OR/MS Today - April 2001

Software Review

Software Review OPL Studio 3.1

Powerful, flexible product offers array of problem-solving methods

By Christopher Skiscim

The availability of powerful desktop computing has given rise to many industrial-strength software systems for symbolic and computational mathematics. ILOG, OPL Studio 3.1 for Windows, follows suit with a rich array of methods for solving large optimization and constraint-based problems. It distinguishes itself from similar problem-solving packages by providing a rich set of commands and a scripting language for mathematical programming and constraint-based programming that can be embedded in stand-alone applications.

OPL Studio is aimed at different sets of users. An analyst can use the GUI and OPL language to formulate and solve a variety of mathematical programming problems with the CPLEX 7.0 solver. For business applications, a stand-alone application can be created and distributed with embedded solver engines. A unique feature of OPL Studio is the use of constraint programming, a heterogeneous field of research ranging from theoretical topics in mathematical logic to practical applications such as job-shop scheduling. It is a branch of computer programming wholly distinct from mathematical programming

While we're all familiar with the techniques of mathematical programming, constraint programming is probably not as well known. Constraint programming extended the logic-programming paradigm to constraint logic programming in the 1980s.
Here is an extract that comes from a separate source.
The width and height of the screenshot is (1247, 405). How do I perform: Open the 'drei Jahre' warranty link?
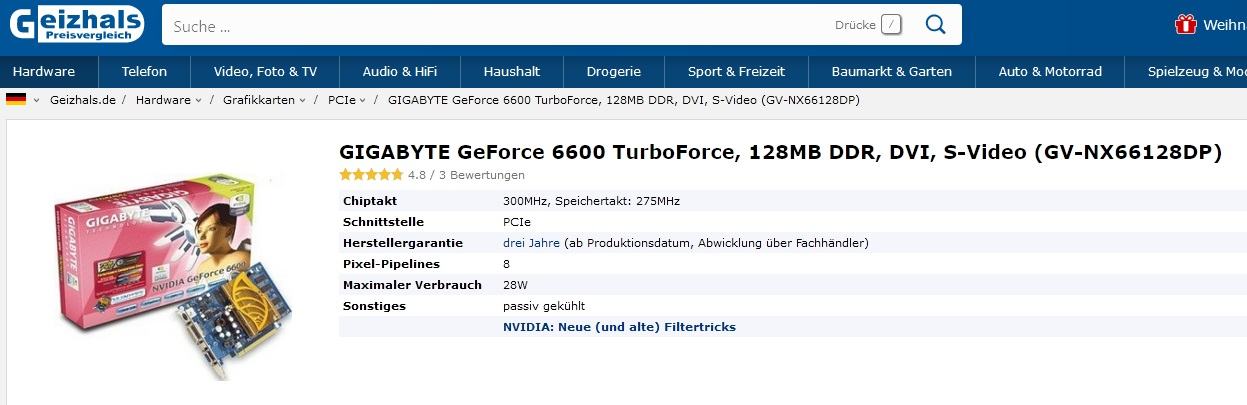pos(531,243)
Such languages were extensions of programming languages such as Prolog and Prolog-II.

Constraint programming consists of a two-tiered architecture composed of a constraint component and a programming component. The constraint component describes what the solutions are without specifying how to find them. The programming component describes how to search for solutions. All of this enables a wide variety of combinatorial problems to be formulated and solved; many of them not easily expressible in traditional mathematical programming terms. For instance, a graph-coloring problem for Western Europe can be written quite intuitively as:

    enum Country {Belgium, Denmark, France, Germany, Netherlands, Luxembourg};
    enum Colors {red, blue, yellow, gray};
    var Colors color [Country];

    solve {
      color[France]      <> color[Belgium];
      color[France]      <> color[Luxembourg];
      color[France]      <> color[Germany];
      color[Luxembourg]      <> color[Germany];
      color[Luxembourg]      <> color[Belgium];
      color[Belgium]      <> color[Netherlands];
      color[Belgium]      <> color[Germany];
      color[Germany]      <> color[Netherlands];
      color[Germany]      <> color[Denmark];

An integer programming formulation or specialized heuristic would be quite a bit more opaque. Such is the power of the OPL Language.

OPL Studio 3.1 Features

I evaluated OPL Studio 3.1 for Windows although support is available for many Unix platforms such as Linux. The Windows version is built around Microsoft's Component Object Model (COM), thus it immediately supports Visual Basic and the Windows version of Java (native Java support is coming). Like most users, I ignored the installation and licensing instructions (the License Manager "Quick Start" was about 40 pages) and installed the software on my Pentium-II powered laptop (64MB of memory). After one or two false starts with the licensing, I was up and running and trying the extensive set of sample scripts and models included in the distribution.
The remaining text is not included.